Mr. Chrysostomides said the government remains steadfast to its objections over Greek Cypriots staying overnight at hotels in the north.
 HOTELSHotel owners and workers are breathing easier after a last-minute deal last night ending a contract dispute that threatened to paralyse the island's tourism industry.
The deal was struck after a marathon bargaining session between Labour Minister Makis Keravnos, hotel owners and workers unions.
The agreement provides for gradual payment of an estimated one million pounds in back-pay owed to the worker's Welfare Fund.
Worker's Union chief Nicos Efstathiou said the deal is complete and all that remains is that it's put into action.
He added that workers again showed good will in resolving the dispute.
The Labour Minister said he is pleased that the dispute has been settled because strike action would've cost the economy dearly.
Speaking on CyBC radio, Mr. Keravnos said impact to the economy was minimal, but it's up to everyone now to repair the harm done to the industry's tarnished image.
Hotel owners' Union chief Zacharias Ioannides echoed the Labour Minister, saying yesterday's wrangling was traumatic, but mutual concessions helped save the day and preserved labour peace.
 GULTurkey's Foreign Minister Abdullah Gul claimed that neither Greek nor Turkish Cypriots have accepted the UN blueprint for a Cyprus settlement.

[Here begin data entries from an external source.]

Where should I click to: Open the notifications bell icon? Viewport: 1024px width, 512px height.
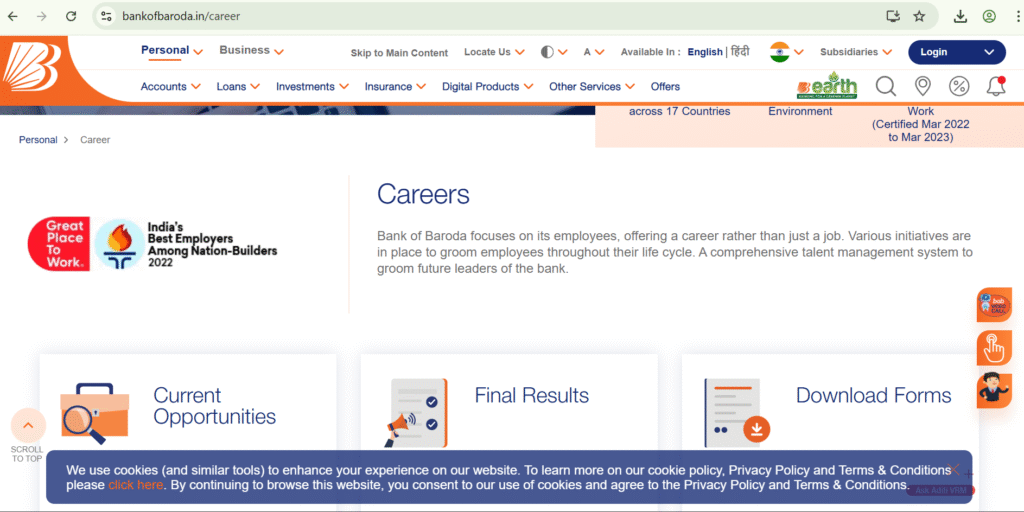[x=995, y=87]
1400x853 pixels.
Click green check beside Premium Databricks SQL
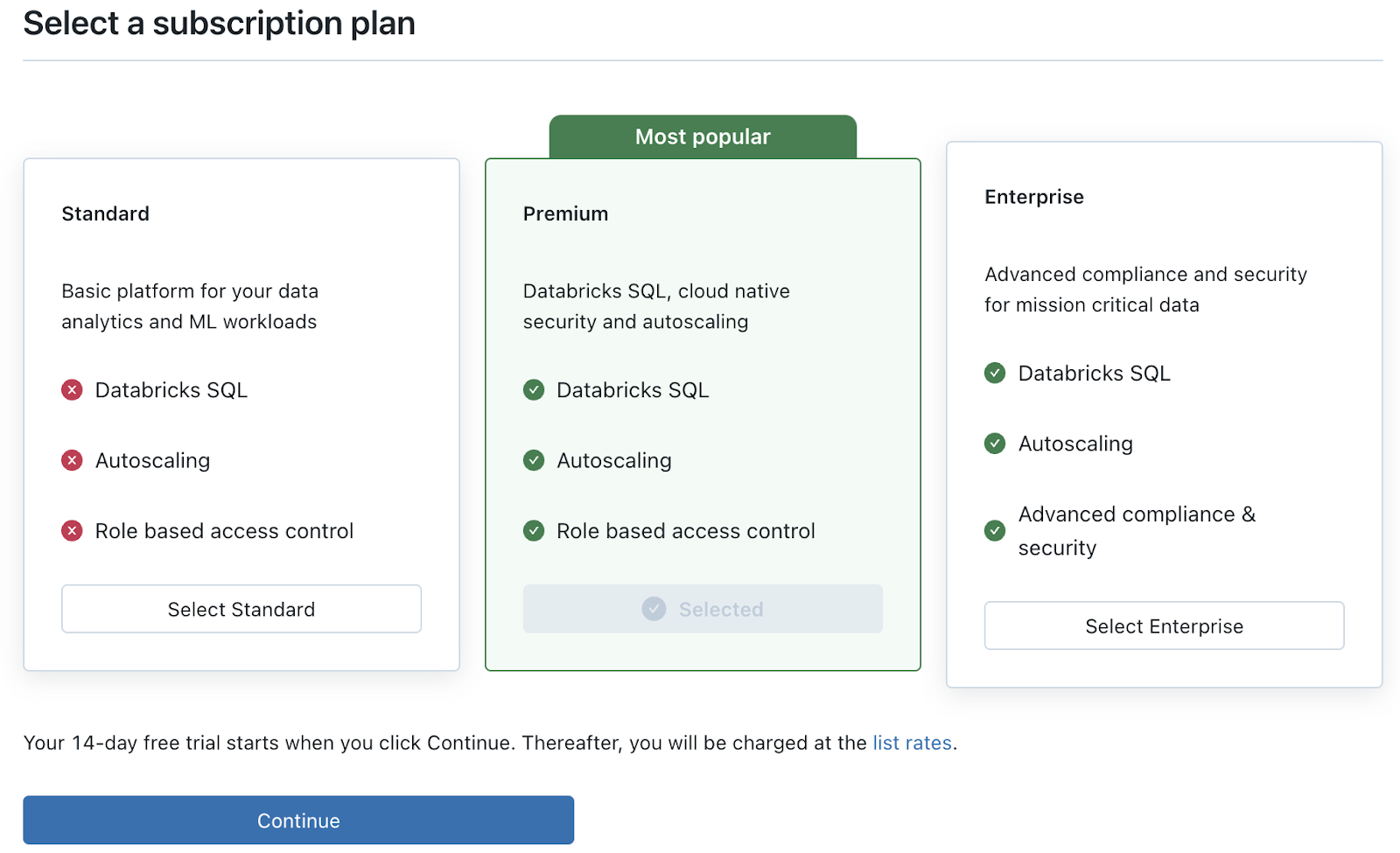pos(534,390)
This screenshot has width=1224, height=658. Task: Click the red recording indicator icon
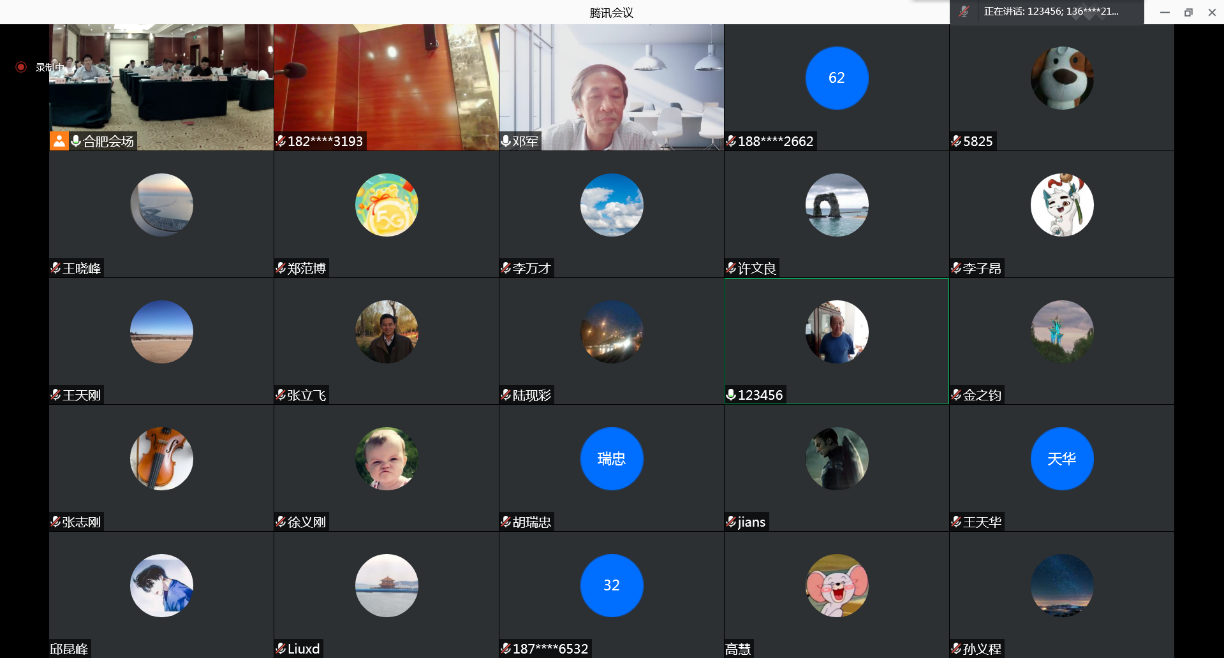point(21,67)
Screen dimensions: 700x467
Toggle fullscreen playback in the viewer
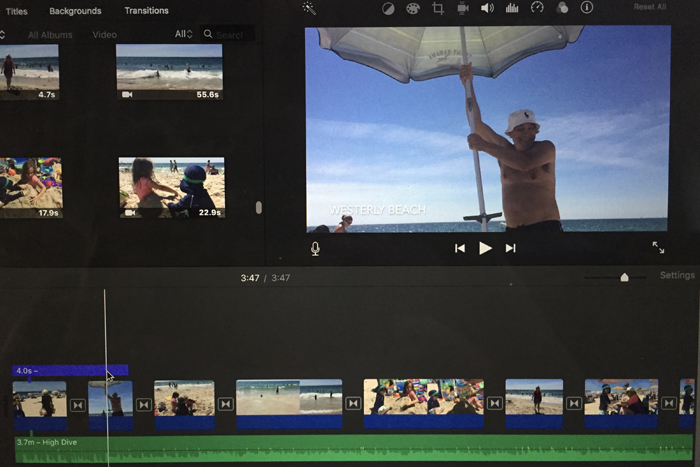pos(658,247)
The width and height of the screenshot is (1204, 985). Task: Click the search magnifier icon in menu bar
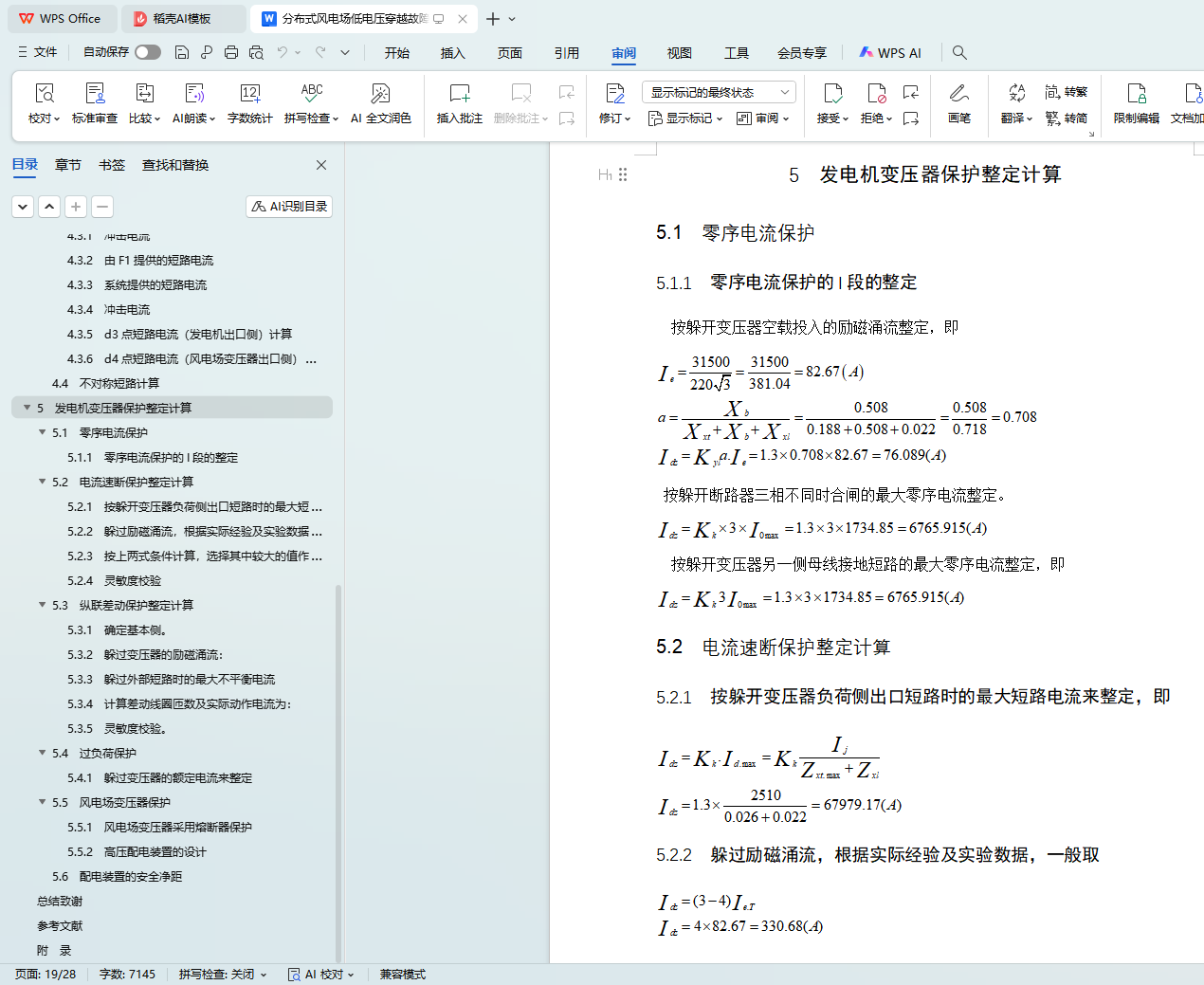[959, 52]
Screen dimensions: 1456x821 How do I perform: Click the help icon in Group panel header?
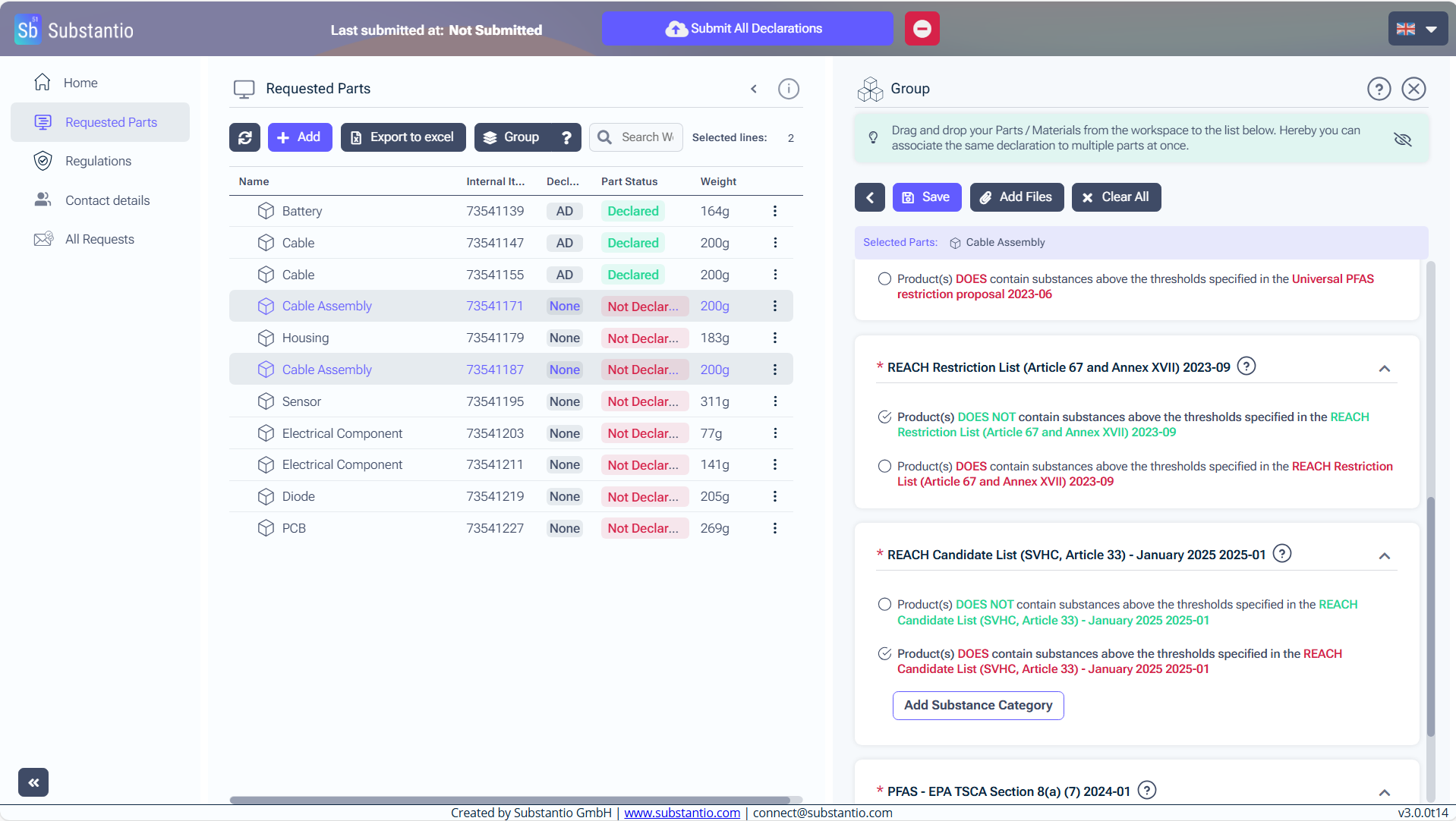pyautogui.click(x=1379, y=89)
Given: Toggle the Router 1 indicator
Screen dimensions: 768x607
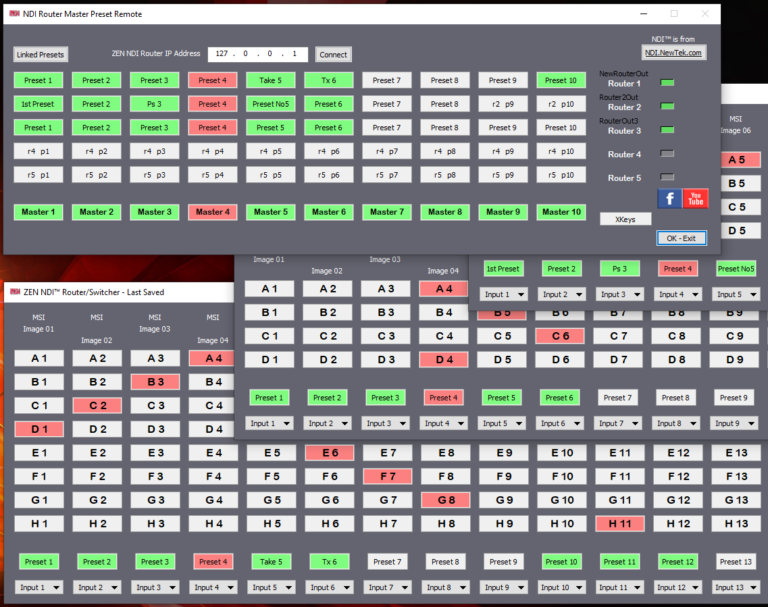Looking at the screenshot, I should [x=668, y=83].
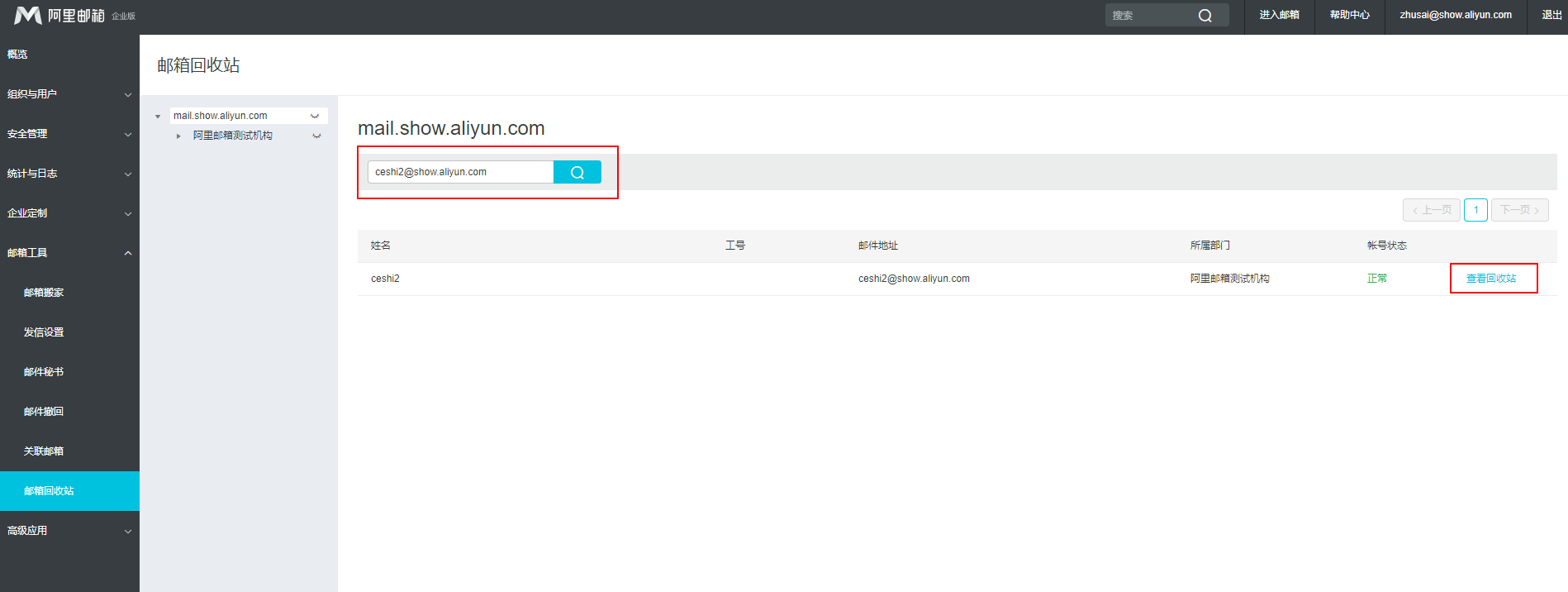Open the 帮助中心 help center
Viewport: 1568px width, 592px height.
[1349, 15]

Speaking last night at London's Royal Institute of International Relations, Mr. Gul also claimed that the Turkish side is working hard to foster a positive climate and will continue to support efforts for a just, lasting and "realistic arrangement".
Prompted by CyBC's London correspondent remark that the Greek Cypriot side has already accepted the Annan plan as a basis for negotiations, Mr. Gul said President Papadopoulos had expresed more reservations about the blueprint than Rauf Denktash.
 DISYOpposition Disy is urging President Papadopoulos to show some initiative and invite the party to work together to solve a host of problems faced by the country.
Deputy Disy chief Averof Neophytou said his party is ready to consult and cooperate with President Papadopoulos for the good of the island.
Speaking on CyBC radio, Mr. Neophytou said the President hasn't invited Disy leader Nicos Anastasiades for a one-on-one session since the day he took office.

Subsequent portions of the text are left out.